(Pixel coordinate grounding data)
>>>
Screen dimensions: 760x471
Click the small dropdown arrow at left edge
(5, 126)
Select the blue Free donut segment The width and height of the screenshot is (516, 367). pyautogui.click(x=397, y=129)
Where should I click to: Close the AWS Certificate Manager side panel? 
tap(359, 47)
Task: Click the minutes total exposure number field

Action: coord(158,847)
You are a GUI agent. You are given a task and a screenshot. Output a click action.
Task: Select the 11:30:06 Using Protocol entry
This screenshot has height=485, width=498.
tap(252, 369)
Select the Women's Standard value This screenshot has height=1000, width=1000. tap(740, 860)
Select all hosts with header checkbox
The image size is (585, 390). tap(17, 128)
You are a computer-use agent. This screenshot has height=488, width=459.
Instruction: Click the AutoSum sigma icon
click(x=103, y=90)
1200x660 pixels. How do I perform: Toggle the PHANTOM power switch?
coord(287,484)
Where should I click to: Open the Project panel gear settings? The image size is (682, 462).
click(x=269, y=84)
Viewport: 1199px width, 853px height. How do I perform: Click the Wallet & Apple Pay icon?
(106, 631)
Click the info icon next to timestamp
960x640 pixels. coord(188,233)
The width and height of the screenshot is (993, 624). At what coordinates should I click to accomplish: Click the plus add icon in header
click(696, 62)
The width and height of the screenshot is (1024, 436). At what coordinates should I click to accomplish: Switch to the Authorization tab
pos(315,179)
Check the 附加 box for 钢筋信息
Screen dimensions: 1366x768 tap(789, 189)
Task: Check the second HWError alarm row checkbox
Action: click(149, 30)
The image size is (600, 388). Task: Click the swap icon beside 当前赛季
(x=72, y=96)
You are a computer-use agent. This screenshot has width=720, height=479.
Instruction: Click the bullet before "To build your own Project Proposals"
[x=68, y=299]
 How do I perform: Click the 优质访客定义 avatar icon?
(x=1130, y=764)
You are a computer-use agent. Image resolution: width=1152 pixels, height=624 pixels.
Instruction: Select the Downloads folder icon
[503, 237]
<<<
**Description of the task**
Only the lines from the one with "Click the info icon next to timestamp" through the end of the data should be printed, each exactly as it appears.

**Result**
Click the info icon next to timestamp
960x640 pixels. coord(188,233)
The width and height of the screenshot is (993, 624). At what coordinates should I click to accomplish: Click the plus add icon in header
click(696, 62)
The width and height of the screenshot is (1024, 436). At what coordinates should I click to accomplish: Switch to the Authorization tab
pos(315,179)
Check the 附加 box for 钢筋信息
Screen dimensions: 1366x768 tap(789, 189)
Task: Check the second HWError alarm row checkbox
Action: click(149, 30)
The image size is (600, 388). Task: Click the swap icon beside 当前赛季
(x=72, y=96)
You are a computer-use agent. This screenshot has width=720, height=479.
Instruction: Click the bullet before "To build your own Project Proposals"
[x=68, y=299]
 How do I perform: Click the 优质访客定义 avatar icon?
(x=1130, y=764)
You are a computer-use agent. Image resolution: width=1152 pixels, height=624 pixels.
Instruction: Select the Downloads folder icon
[503, 237]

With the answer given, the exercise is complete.